I am trying to wok with a audio-text pair dataset from huggingface (https://huggingface.co/datasets/MLCommons/peoples_speech). Since the dataset is large, I wish to stream it and use it as an iterable.
dataset = load_dataset("MLCommons/peoples_speech", split='train', streaming=True)

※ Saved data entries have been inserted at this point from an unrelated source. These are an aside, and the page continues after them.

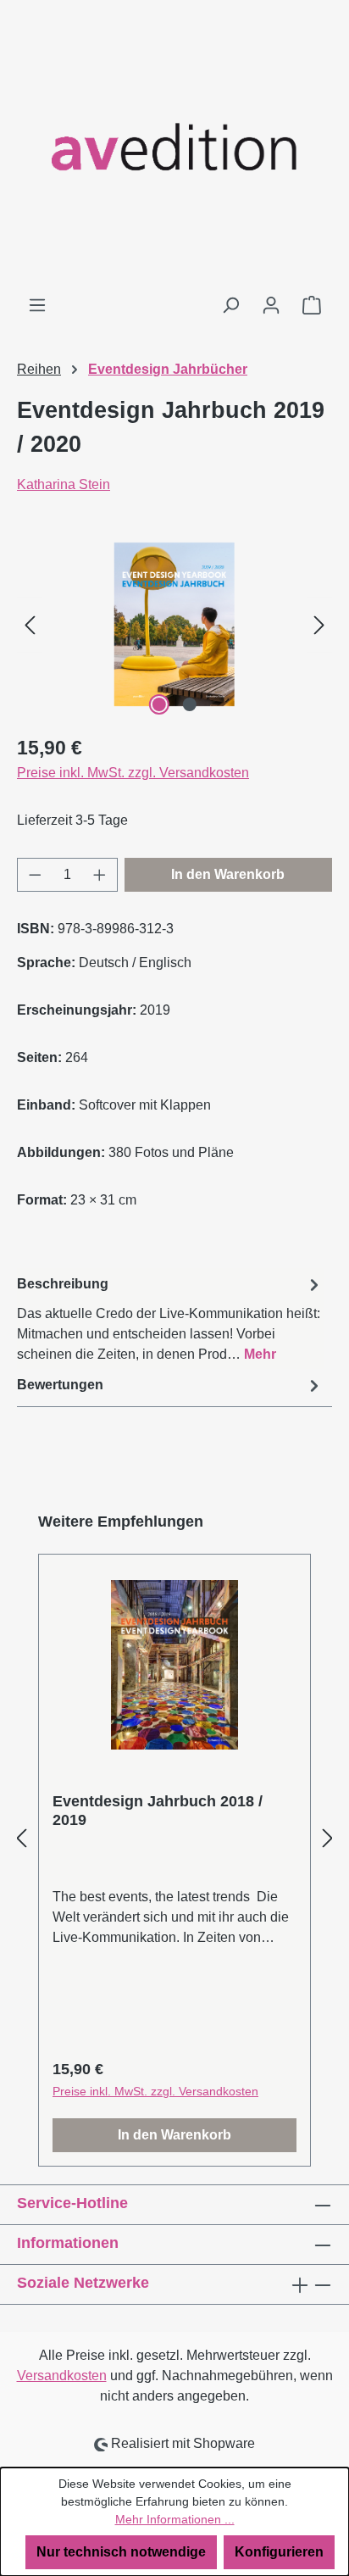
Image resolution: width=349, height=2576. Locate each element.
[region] (174, 624)
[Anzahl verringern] (35, 875)
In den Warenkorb (228, 874)
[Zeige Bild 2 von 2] (190, 704)
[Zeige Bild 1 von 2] (159, 704)
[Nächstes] (319, 624)
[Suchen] (230, 305)
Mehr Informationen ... (175, 2519)
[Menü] (37, 305)
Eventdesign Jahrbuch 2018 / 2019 (158, 1810)
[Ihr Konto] (271, 305)
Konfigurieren (279, 2552)
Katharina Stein (63, 484)
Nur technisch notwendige (121, 2552)
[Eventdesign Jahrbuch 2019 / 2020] (174, 624)
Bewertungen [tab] (60, 1384)
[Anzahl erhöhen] (100, 875)
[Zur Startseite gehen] (174, 147)
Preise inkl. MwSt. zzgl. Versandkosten (133, 772)
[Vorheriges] (29, 624)
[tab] (170, 1318)
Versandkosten (62, 2375)
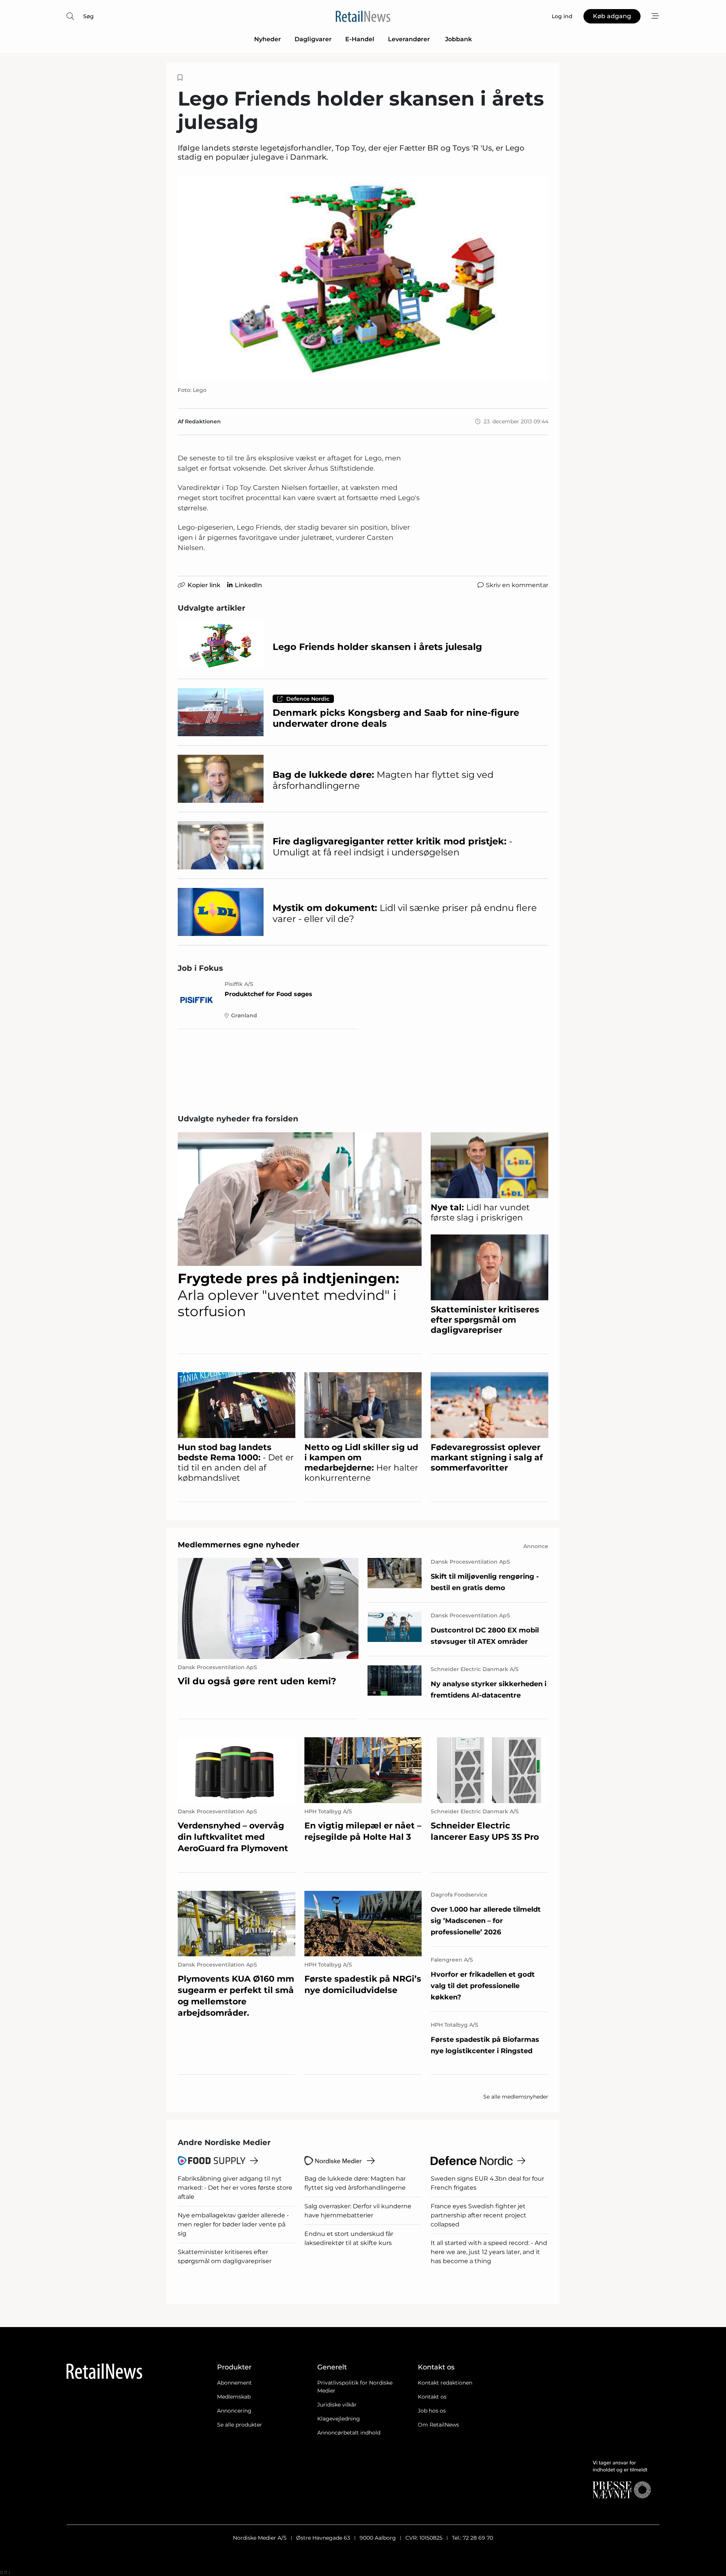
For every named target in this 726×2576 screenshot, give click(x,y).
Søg (88, 16)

dataset = dataset.take(10)
The dataset is an iterable with elements as dictionary as follows:
{'id': '07282016HFUUforum_SLASH_07-28-2016_HFUUforum_DOT_mp3_00000.flac', 'audio': {'path': '07282016HFUUforum_SLASH_07-28-2016_HFUUforum_DOT_mp3_00000.flac', 'array': array([ 0.14205933, 0.20620728, 0.27151489, ..., 0.00402832,
-0.00628662, -0.01422119]), 'sampling_rate': 16000}, 'duration_ms': 14920, 'text': "i wanted this to share a few things but i'm going to not share as much as i wanted to share because we are starting late i'd like to get this thing going so we all get home at a decent hour this this election is very important to"}
I can get the text with the key ['text']; but I am not sure how to get the audio file? There is a path within the 'audio' key ; but I don't know how to use this path. Is there any way I can download and save the audio file and then later use it in my python script. I wish to give this .flac file to an audio encoder after converting it into .wav format.